Cleaning big data, what happens to the dirt

When I began this blog site, I came up with the phrase hypothesis-discovery to describe my experiences working with unruly data.   Our project gained a reputation for discovering things that others missed and I attribute that to how we handled the data.

One of things we did differently was to postpone the data cleaning operations until after the data was in the database.   The data cleaning process involved successive refinements of the data from one table to the next but where we retained the earlier data.   This provided a benefit of being able to perform cleaning operations using the same effective technologies for query and reporting available through the database.   It also provided the benefit of granting us perpetual access to the as-delivered data, the dirty data.

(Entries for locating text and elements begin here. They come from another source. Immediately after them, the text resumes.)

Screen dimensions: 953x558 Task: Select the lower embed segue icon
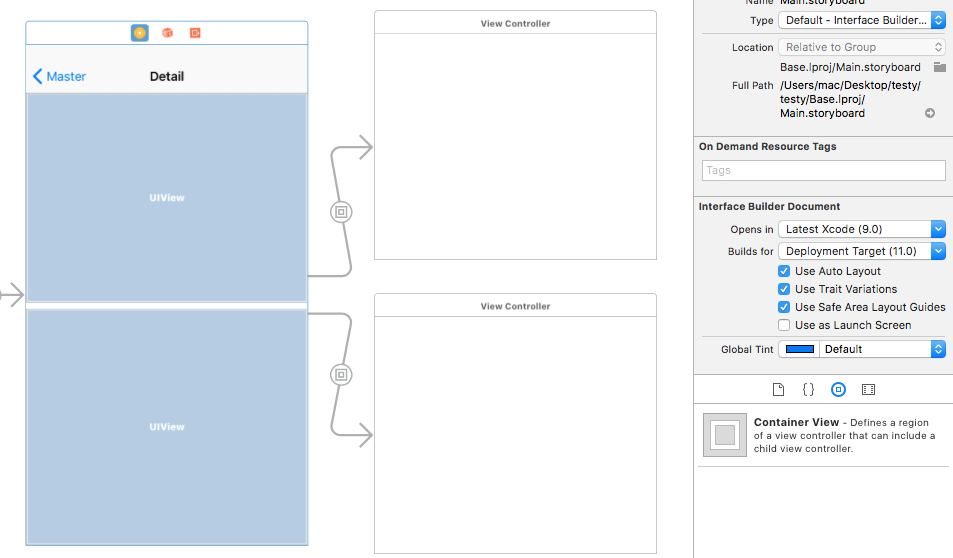point(341,374)
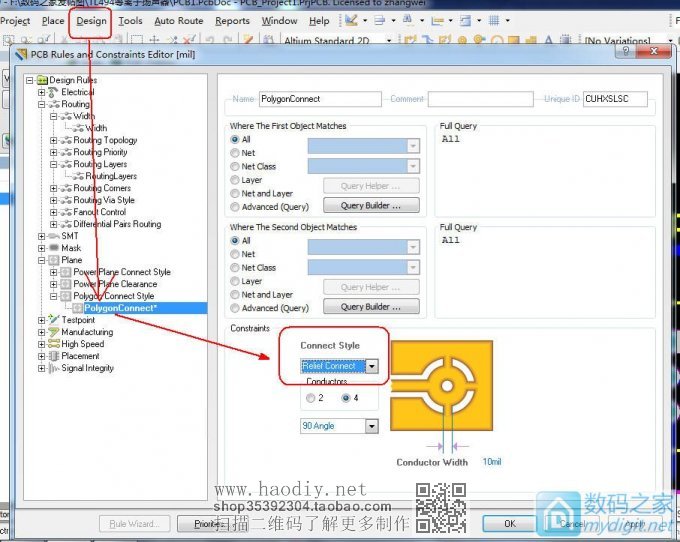Select Net Class for first object match
Viewport: 680px width, 542px height.
[235, 166]
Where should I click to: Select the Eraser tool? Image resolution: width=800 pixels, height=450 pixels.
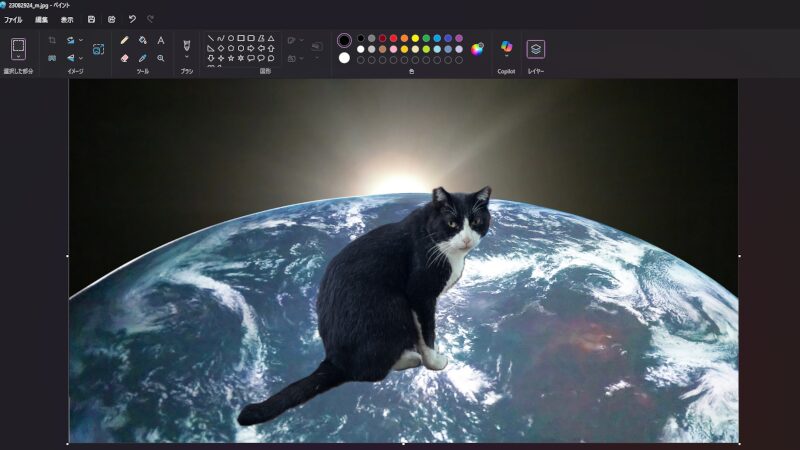point(124,58)
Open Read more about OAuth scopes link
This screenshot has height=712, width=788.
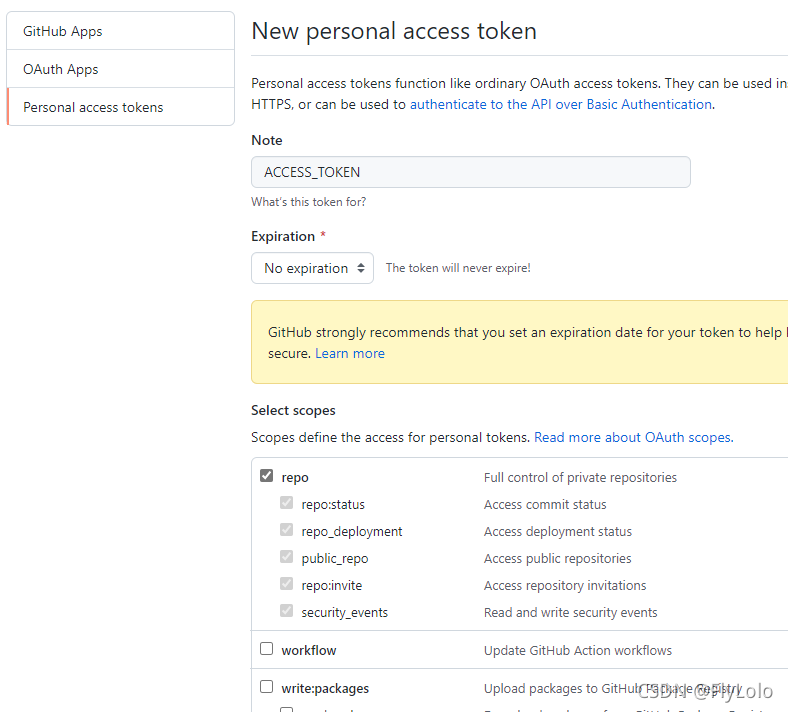click(633, 437)
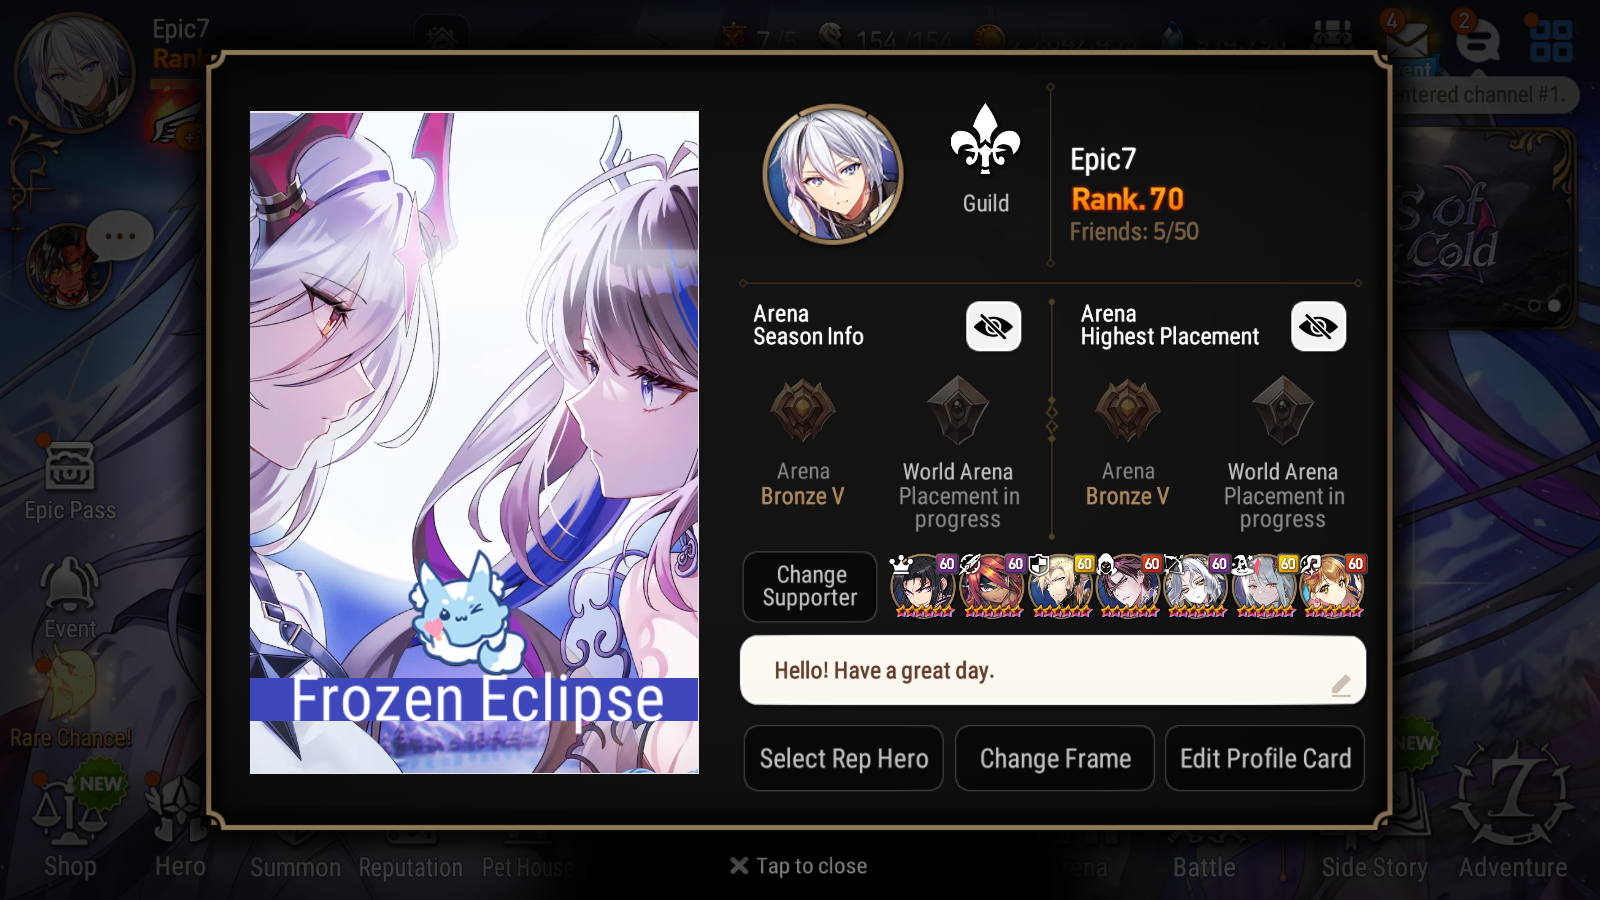Open Edit Profile Card

[1265, 758]
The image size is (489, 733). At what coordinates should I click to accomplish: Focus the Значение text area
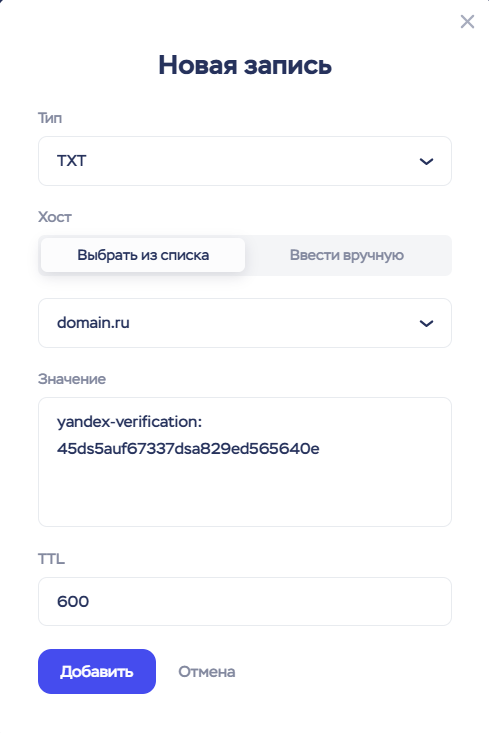tap(244, 462)
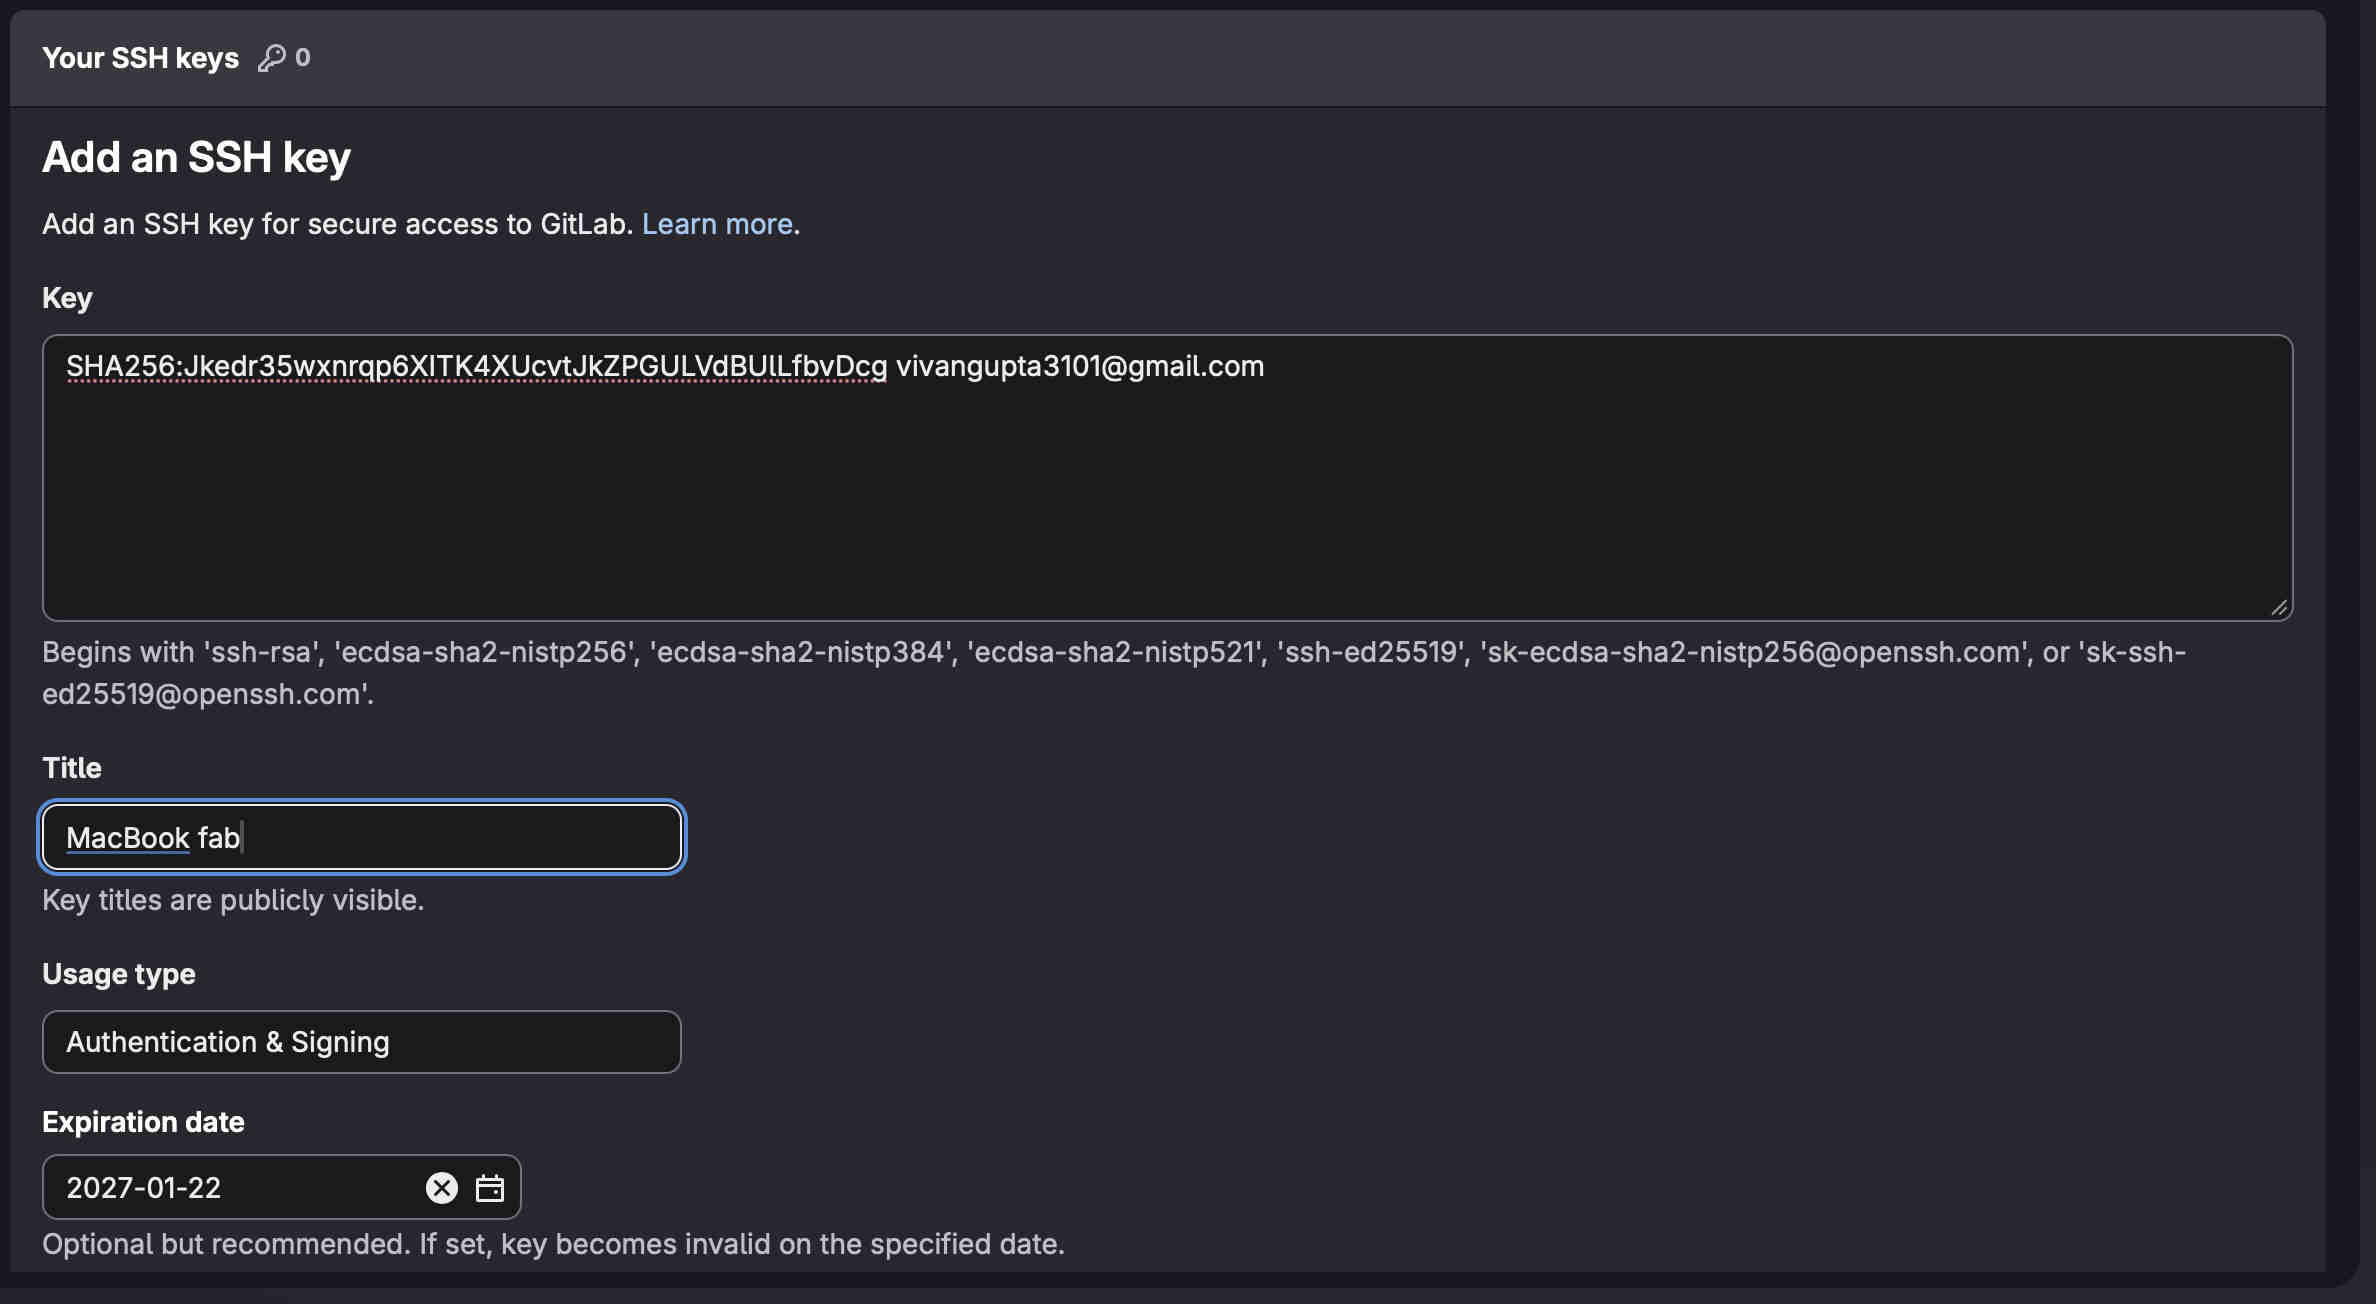This screenshot has width=2376, height=1304.
Task: Click the 2027-01-22 expiration date field
Action: [x=230, y=1188]
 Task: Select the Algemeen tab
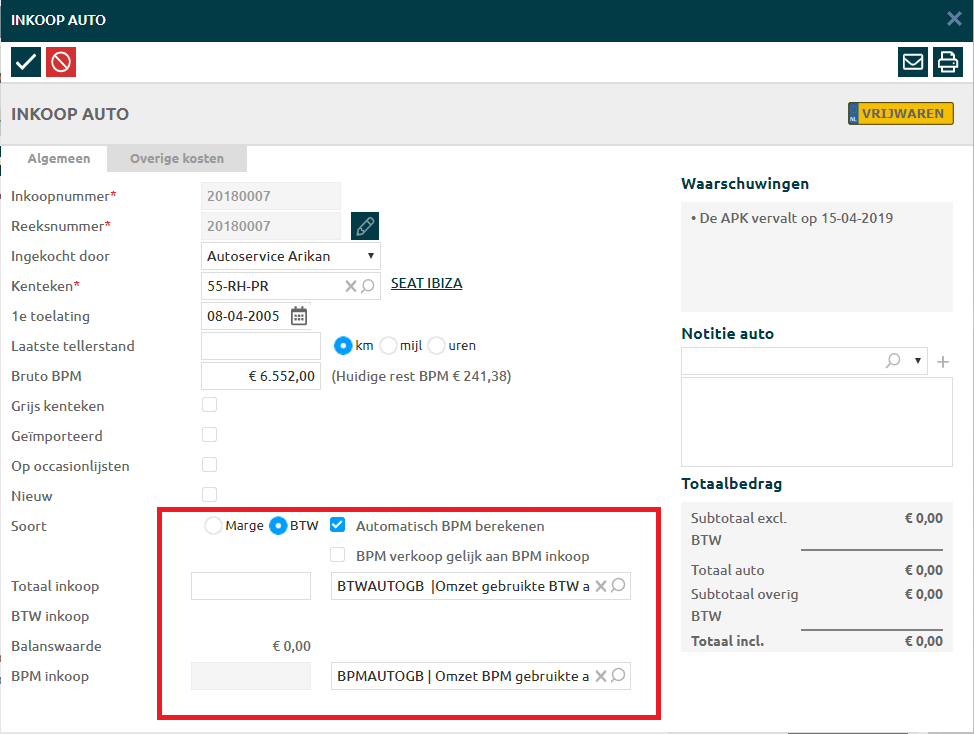coord(59,158)
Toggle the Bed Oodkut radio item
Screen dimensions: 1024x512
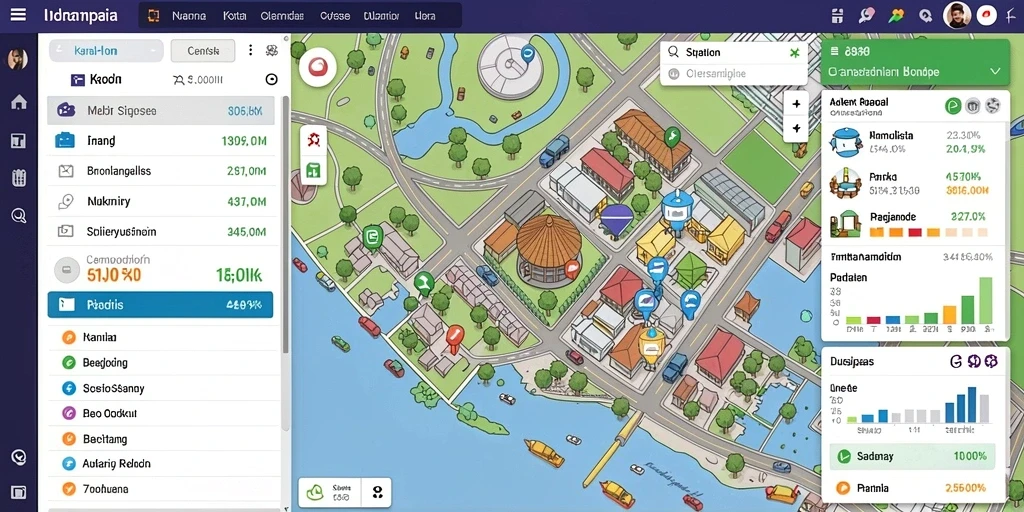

In many projects the data cleaning process occurs outside of the database as if the entire concept of a database is that it demands only the purest and cleanest of data.    While the database has various tools to insist on clean data, such as column constraints or triggers, these tools are optional.

In the SQL Server environment I am familiar with, the Integration Services provides a variety of tools to managing workflow for cleaning data.   Although the tool can handle a range of data operations from external sources, it is perhaps easiest to use as an sequencer for data operations within a single database.   These are operations of adjusting data from a less clean table of data so that it will be appropriate for a more clean table.    Eventually there will be a final clean table that will support end user reporting for an analytic database.

As I read about other projects, I realize that these projects often invest in the cleaning before the data arrives in the database.   One of my challenges was communicating my approach because I had no single database, but instead several.    In typical projects, it appears they can confidently talk about “the database”– there is the database, and there is everything outside of database.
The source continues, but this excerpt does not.